Таковы настроения, которые, должно быть, привели к революциям, уничтожившим царскую власть как в Греции, так и в Риме. Лишь по причине глубокого незнания античной социальной структуры их можно было принять за эгалитарные в современном смысле. Эти революции были направлены против двух взаимосвязанных явлений – политического возвышения царя и социального возвышения плебса. Они защитили социальную иерархию.
Об этом весьма красноречиво говорит пример Спарты, которая лучше всех других полисов сохраняла свои первобытные нравы; она позволяет нам судить о том, насколько эти нравы были аристократичны. Какой парадокс, что она вызывала такое восхищение у деятелей нашей Революции!
В Спарте воинственные завоеватели являются всем. Справедливо, что они называют себя «равные». Они захотели быть таковыми между собой и только между собой. Внизу – рабы, которые им служат, илоты, которые работают для них на полях, и периэки, свободные, но не имеющие политических прав*. Это социальное устройство является типичным. Совершенно таким же было устройство Рима в первые века республики. Populus** изгнал царя. Но под populus тогда понимаются исключительно патриции – те, кто принадлежат к тридцати куриям, объединениям знатных gentes, представленных в сенате, совете patres. Само слово «отечество», как заметил Вико[158], напоминает об общих интересах отцов и знатных родов, которые они возглавляют.

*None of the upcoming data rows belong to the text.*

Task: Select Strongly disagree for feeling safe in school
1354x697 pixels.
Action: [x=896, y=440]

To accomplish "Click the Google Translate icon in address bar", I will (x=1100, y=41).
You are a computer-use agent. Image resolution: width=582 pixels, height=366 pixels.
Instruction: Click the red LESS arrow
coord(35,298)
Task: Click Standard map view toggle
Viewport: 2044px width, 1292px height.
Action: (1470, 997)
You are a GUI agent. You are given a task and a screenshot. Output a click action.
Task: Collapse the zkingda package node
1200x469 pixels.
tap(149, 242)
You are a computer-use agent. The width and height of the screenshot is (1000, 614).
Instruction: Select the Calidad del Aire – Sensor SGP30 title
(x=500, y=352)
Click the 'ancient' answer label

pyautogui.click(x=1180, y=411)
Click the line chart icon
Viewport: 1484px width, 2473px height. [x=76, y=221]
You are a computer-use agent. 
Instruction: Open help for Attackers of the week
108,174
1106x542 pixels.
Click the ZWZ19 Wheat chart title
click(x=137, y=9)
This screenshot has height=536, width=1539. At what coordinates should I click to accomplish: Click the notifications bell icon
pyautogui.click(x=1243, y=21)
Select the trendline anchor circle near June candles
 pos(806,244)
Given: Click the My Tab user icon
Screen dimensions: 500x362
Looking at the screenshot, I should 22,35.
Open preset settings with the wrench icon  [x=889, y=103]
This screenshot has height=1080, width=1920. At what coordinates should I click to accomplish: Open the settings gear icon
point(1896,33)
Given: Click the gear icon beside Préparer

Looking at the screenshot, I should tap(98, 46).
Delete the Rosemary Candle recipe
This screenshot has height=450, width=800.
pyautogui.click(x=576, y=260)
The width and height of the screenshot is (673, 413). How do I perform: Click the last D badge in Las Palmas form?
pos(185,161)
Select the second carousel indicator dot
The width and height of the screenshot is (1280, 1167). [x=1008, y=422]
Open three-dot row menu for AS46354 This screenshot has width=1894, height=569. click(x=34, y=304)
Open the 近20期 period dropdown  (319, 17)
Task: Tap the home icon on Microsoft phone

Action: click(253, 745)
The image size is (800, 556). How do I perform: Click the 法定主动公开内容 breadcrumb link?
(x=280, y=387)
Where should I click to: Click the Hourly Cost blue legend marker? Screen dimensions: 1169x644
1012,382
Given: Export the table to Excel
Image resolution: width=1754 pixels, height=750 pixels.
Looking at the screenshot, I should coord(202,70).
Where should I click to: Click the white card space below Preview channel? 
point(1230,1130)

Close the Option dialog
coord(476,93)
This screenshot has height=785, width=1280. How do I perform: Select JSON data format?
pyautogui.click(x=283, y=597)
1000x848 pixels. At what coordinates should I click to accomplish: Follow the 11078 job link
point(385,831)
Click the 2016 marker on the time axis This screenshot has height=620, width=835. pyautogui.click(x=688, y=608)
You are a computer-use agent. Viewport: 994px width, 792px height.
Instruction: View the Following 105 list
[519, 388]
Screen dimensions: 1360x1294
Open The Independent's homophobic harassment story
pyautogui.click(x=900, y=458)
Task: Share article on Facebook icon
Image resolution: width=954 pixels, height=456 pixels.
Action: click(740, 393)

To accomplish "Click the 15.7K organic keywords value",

Когда хотят назвать совокупность римлян в древности, пишут «populus plebisque» – народ и плебс, который, следовательно, не есть «народ».
Управление посредством нравов
Нигде в античной республике мы не находим правящей воли, снабженной какими-то средствами, которые были бы ей свойственны и которые позволяли бы ей принуждать граждан.
Можно ли сказать, что такая воля воплощается в консулах? Но сначала консулов двое, и главный принцип состоит в том, что они могут взаимно сдерживать друг друга. Если бы они захотели навязать свою общую волю, какое они имеют для этого средство? В их распоряжении лишь несколько ликторов; на протяжении всего республиканского периода в Риме никогда не будет никакой другой публичной силы, кроме силы populus, способного объединиться по призыву вождей общества.
Возможно лишь то решение, в котором сходятся воли, и возможно лишь то исполнение, которое – ввиду отсутствия государственного аппарата – осуществляется посредством объединения усилий. Армия – это лишь народ в доспехах, а денежные средства – лишь пожертвования граждан, и если бы они не предоставлялись добровольно, то не было бы никакого способа заставить их поступать в казну. Наконец, – и это самое существенное, – нет административного корпуса.
В античном государстве ни одну из публичных должностей не занимает профессионал, держащийся своего места во Власти, но на все должности путем выборов назначаются граждане на короткий срок, в основном на год, и часто (Аристотель говорит, что это истинно демократический метод) по жребию.
Таким образом, правители не составляют – как в нашем обществе, от министра до жандарма – сплоченного корпуса, который приходит в движение как единое целое. Наоборот, магистраты, будь то крупные или мелкие, в исполнении своей службы почти независимы.
Как же мог функционировать такой строй? Посредством исключительной моральной сплоченности и квазиспособности индивидуумов определяться через род.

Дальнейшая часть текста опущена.